Selected text
• • • •
Compact laser alleviates tube fabricator's cutting, drilling woes

Kitchen equipment manufacturer Franke used to get by with manual fabrication processes for its tubular components. Cutting to length on a saw and drilling to make holes on a drill press weren’t bad processes, but the company sought an upgrade. Images: Franke

You might not have heard of kitchen equipment manufacturer Franke, although it has a big presence in the U.S. The bulk of its products are designed and built for commercial applications—kitchen equipment at the back of the house, serving lines at the front of the house—and its residential kitchen lines aren’t sold in traditional retail stores. If you were to pop into a commercial kitchen, or if you were to take a close look at a serving line at a buffet-style restaurant, you might spot Franke’s brand of sinks, food preparation tables, water filtration systems, warming tables, serving lines, coffee machines, and disposals. If you were to visit the showroom of a high-end residential kitchen supplier, you might see its faucets, sinks, and accessories, which are more than functional and aesthetically pleasing; everything is designed to work in harmony to make organization, use, and cleanup as effortless as possible.

Although it’s a large company, employing more than 10,000 people in manufacturing facilities on five continents, it’s not necessarily a high-volume manufacturer. Some of its production work comprises the low-volume, high-mix mode of a fabrication shop rather than the traditional high-volume, low-mix work of an OEM.

“A volume of 10 is a big quantity for us,” said Doug Frederick, production supervisor at the company’s location in Fayetteville, Tenn. “We might make one food prep table and then not make another one of that design for three months.”
• • • •
Given data

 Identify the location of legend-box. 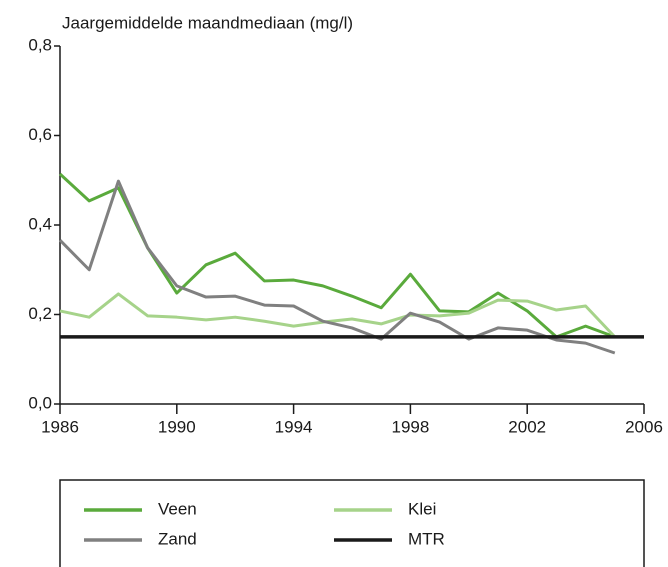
• • • •
Requirement 1
In the article about Franke, which products does it say you might spot in a commercial kitchen or on a buffet-style serving line? List each one.
Requirement 2
Carry on writing the article about Franke's tube fabrication, starting right after its last sentence.
The data above has no connection to the article about Franke.

Response 1
Sinks, food preparation tables, water filtration systems, warming tables, serving lines, coffee machines, and disposals.

Response 2
Some of these parts are tubes. Until recently, the company got by with manual fabrication processes for its tubular components. Cutting to length on a saw and drilling to make holes on a drill press weren’t bad processes, but the company sought an upgrade.

A One-stop Shop

A sheet metal fabricator would be at home in Franke’s Fayetteville location. The company makes a multitude of parts that go into the equipment it makes, mainly for the fast-food industry, including work tables, griddle hoods, storage cabinets, and warming stations. Franke uses sheet lasers for cutting, press brakes for bending, and seam welders to make the long corner welds.

At Franke, tube fabrication is a small but still substantial portion of the work. Tube products include legs for the work tables, supports for canopies, and supports for the sneeze guards that protect salad bars and other self-serve areas.

A second aspect to Franke’s business model is that it quotes entire commercial kitchens. It writes quotes to deliver everything needed to store, prepare, and serve the food, as well as wash the serving trays. It doesn’t make everything, so it quotes other manufacturers’ freezers, refrigerators, griddles, and dishwashers. Meanwhile, other kitchen integrators do the same thing, writing quotes that often include Franke equipment.

Because commercial kitchens often are in service 18 or more hours a day, seven days a week, the key to getting onto a preferred vendor list (and staying there) is to make reliable, sturdy equipment and delivering it on time, every time. Although Franke’s manual processes for fabricating tube were adequate, the supervisors in the Fayetteville location looked for something new.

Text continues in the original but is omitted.